- Your objective -
Taking the line with "Click the editor window zoom arrow icon" as the first, copy every line through the end of the records below exactly. Do not include pictures.

Stored records
- Opening Delimiter -

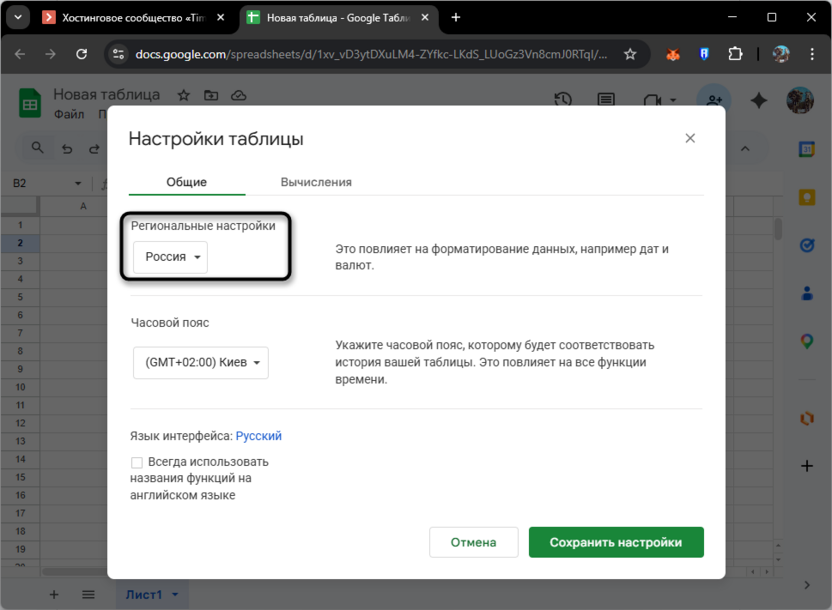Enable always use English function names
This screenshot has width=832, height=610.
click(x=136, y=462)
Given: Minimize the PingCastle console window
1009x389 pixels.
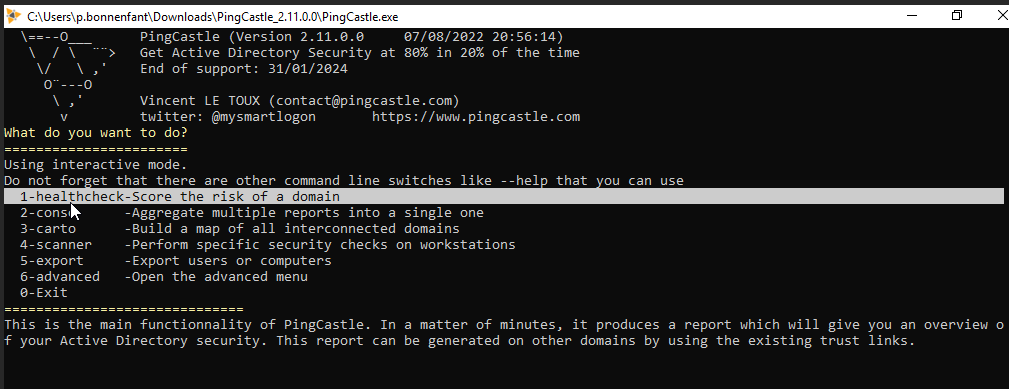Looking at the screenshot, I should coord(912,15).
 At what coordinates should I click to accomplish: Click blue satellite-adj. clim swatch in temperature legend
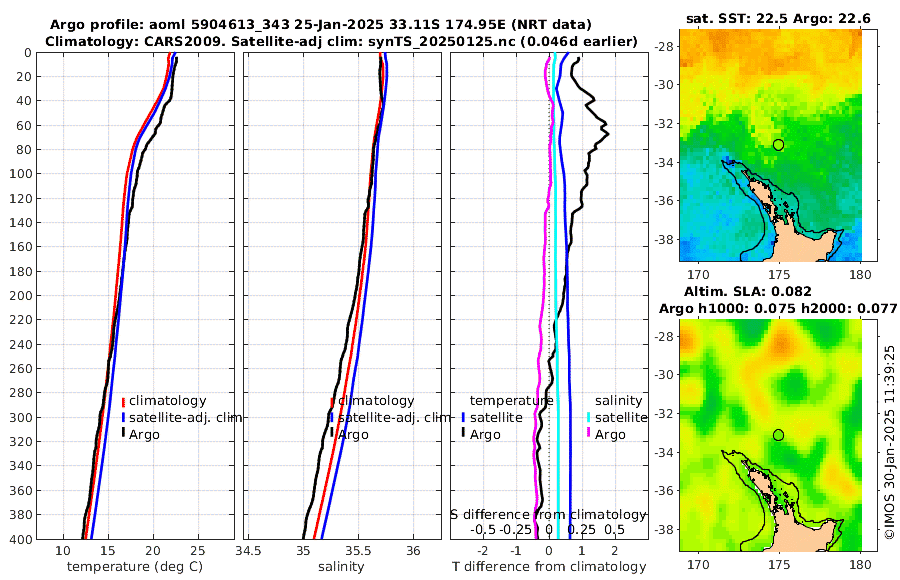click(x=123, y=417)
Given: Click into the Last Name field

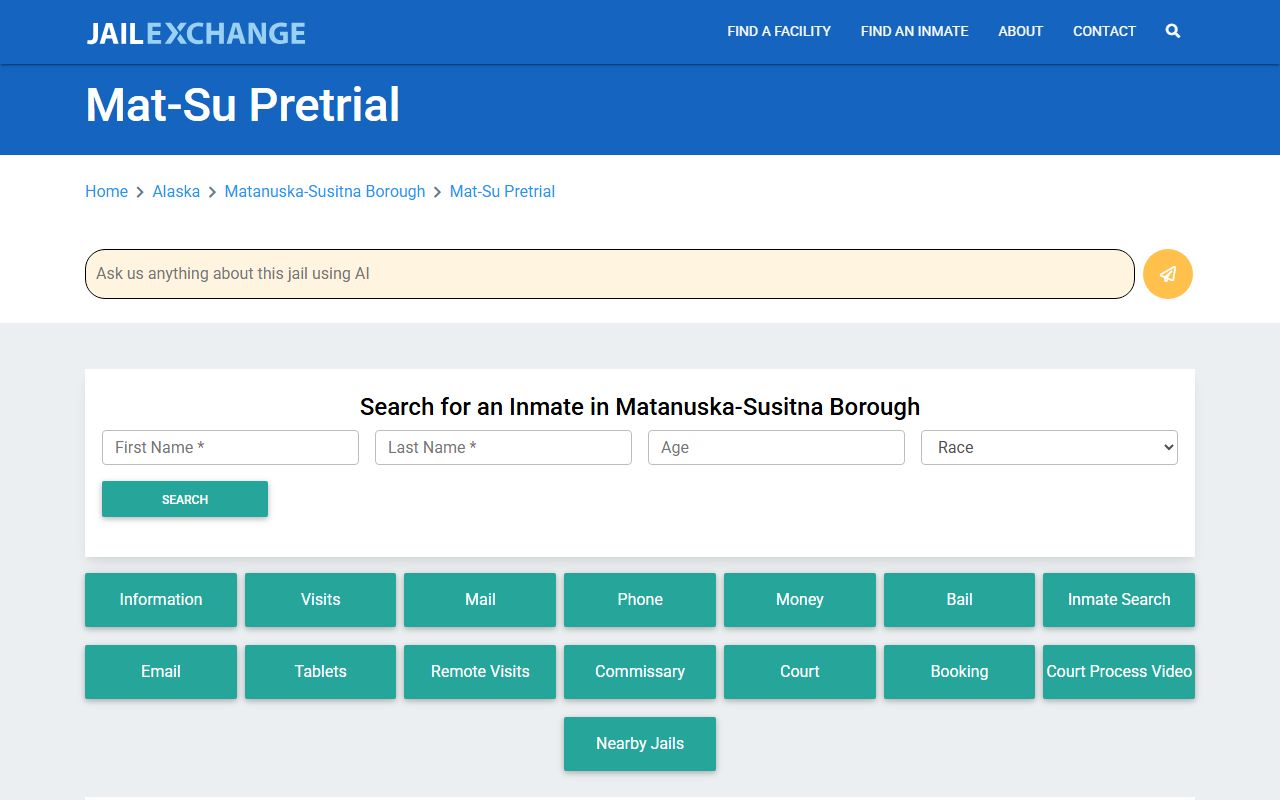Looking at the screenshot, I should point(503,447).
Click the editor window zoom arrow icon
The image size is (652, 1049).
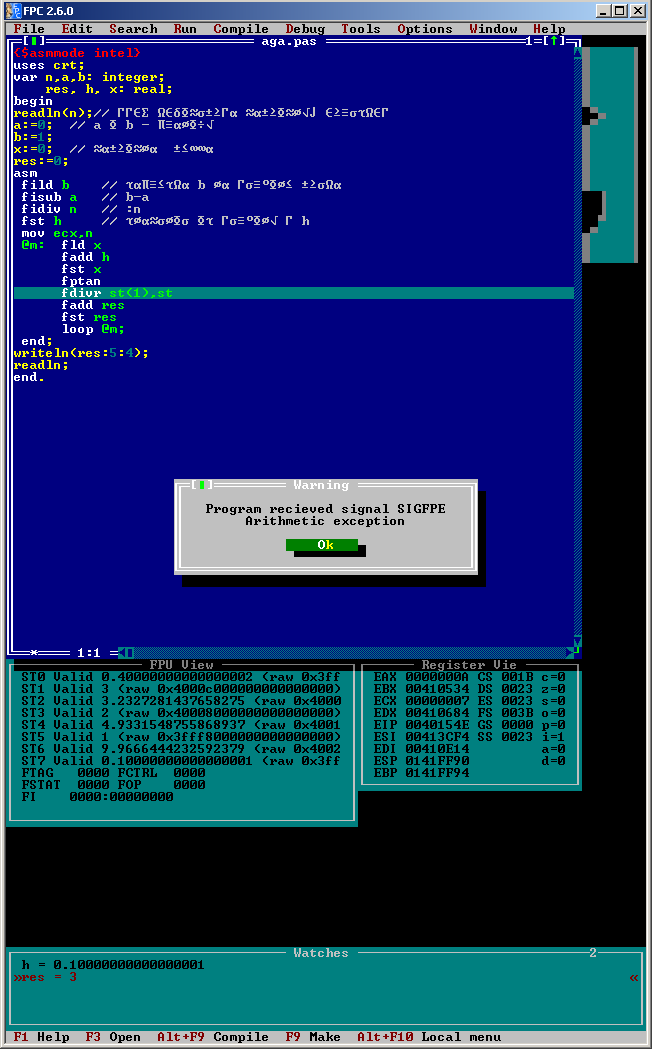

- Closing Delimiter -

- Answer section -
Click the editor window zoom arrow icon
The image size is (652, 1049).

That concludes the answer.